Boll Weevil, common name for a destructive beetle that infests cotton plants. The adult insect has a long snout, is grayish in color, and is usually less than 6 mm (less than 0.24 in) long. Feeding only on the cotton plant, it begins in early spring to puncture the buds and bolls and lay its eggs in them. The eggs hatch into larvae in three to five days. The life cycle of the boll weevil from egg to egg-laying adult is about three weeks. Four or five generations may breed in one season.

The larva, a fat, white maggot, does the most damage. It lives on the internal tissues of the buds and bolls. An infested bud usually drops, but most of the damaged bolls remain on the plant and become stunted or dwarfed. Adult weevils that emerge in the autumn hibernate in grass, old bolls, or other vegetation or in the seeds around the cotton gins. They reappear in spring.

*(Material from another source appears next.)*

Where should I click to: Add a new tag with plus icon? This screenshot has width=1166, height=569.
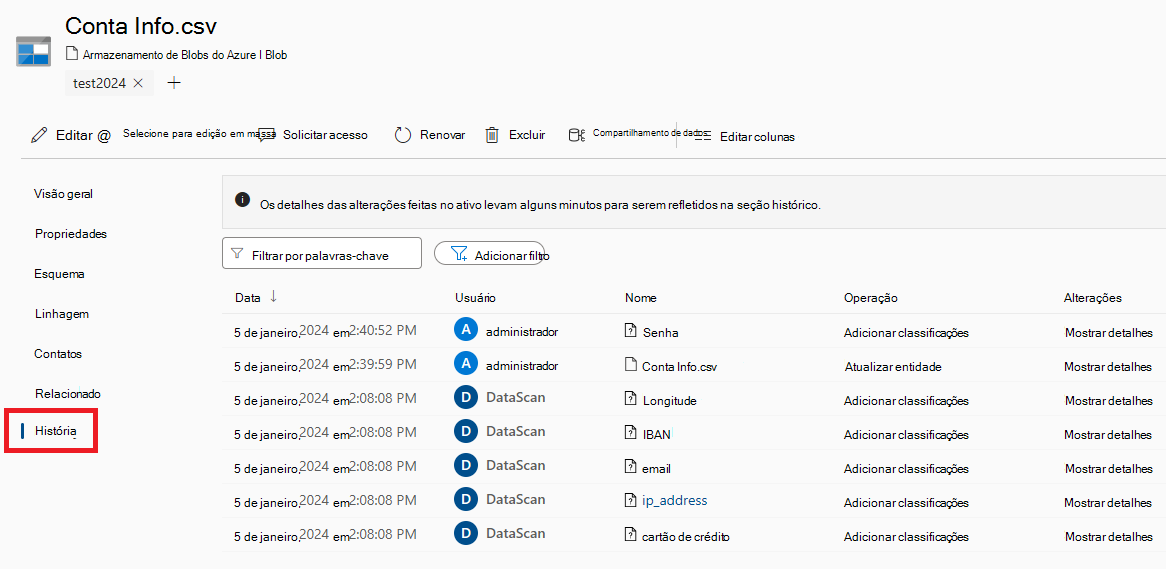tap(174, 83)
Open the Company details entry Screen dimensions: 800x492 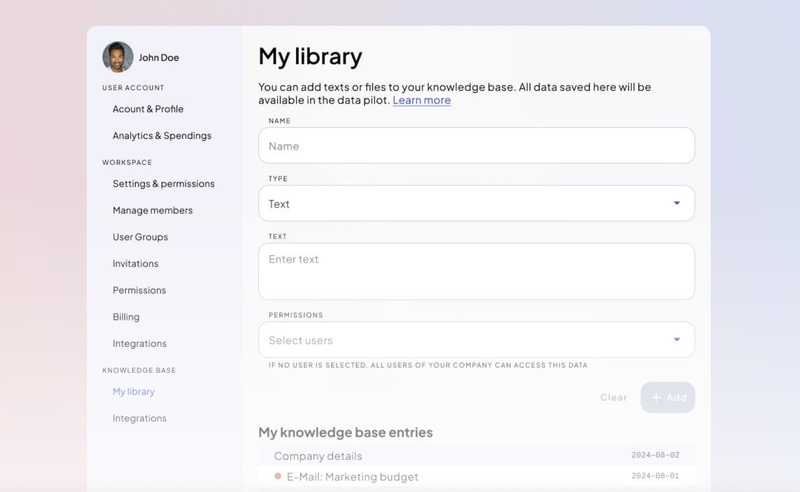(317, 456)
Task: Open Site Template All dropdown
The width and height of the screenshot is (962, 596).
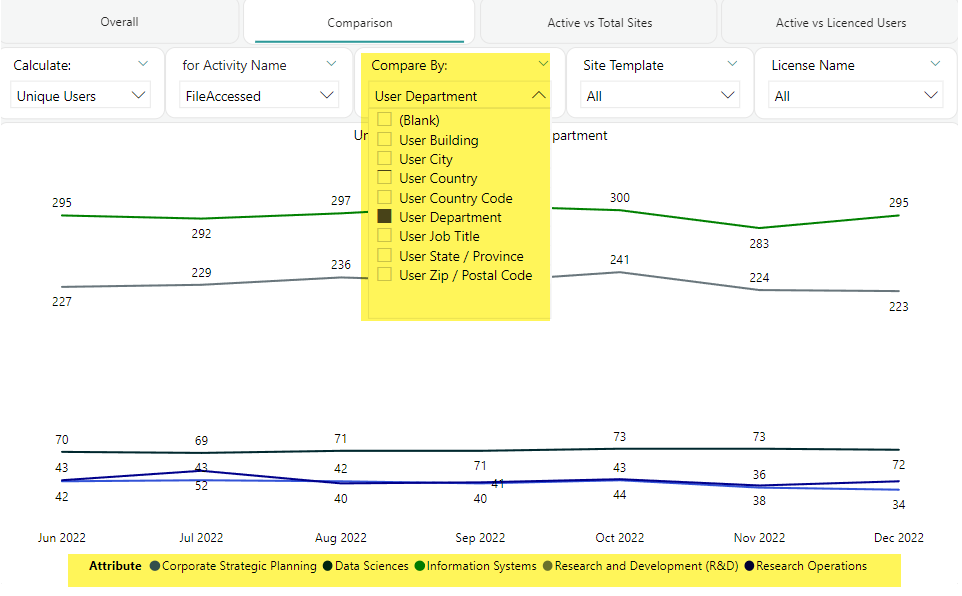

The insect was first known in Central America, Mexico, and Cuba. In 1863 its ravages stopped the cultivation of cotton in Mexico. About 1892 it spread across the Räo Grande to Brownsville, Texas. From this focal point it moved outward at a rate of about 113 km (about 70 mi) a year, eventually infiltrating into every cotton-growing district in the United States east of the Rocky Mountains. The boll weevil has been the target of intensive pesticide spray programs. Today, however, it is increasingly treated using nonchemical means of pest control, including pheromone-baited traps and so-called clean culture, the careful removal of old cotton stalks to deprive the beetle of its overwintering refuge.

Scientific classification: The boll weevil belongs to the family Curculiondae, order Coleoptera. It is classified as Anthonomus grandis.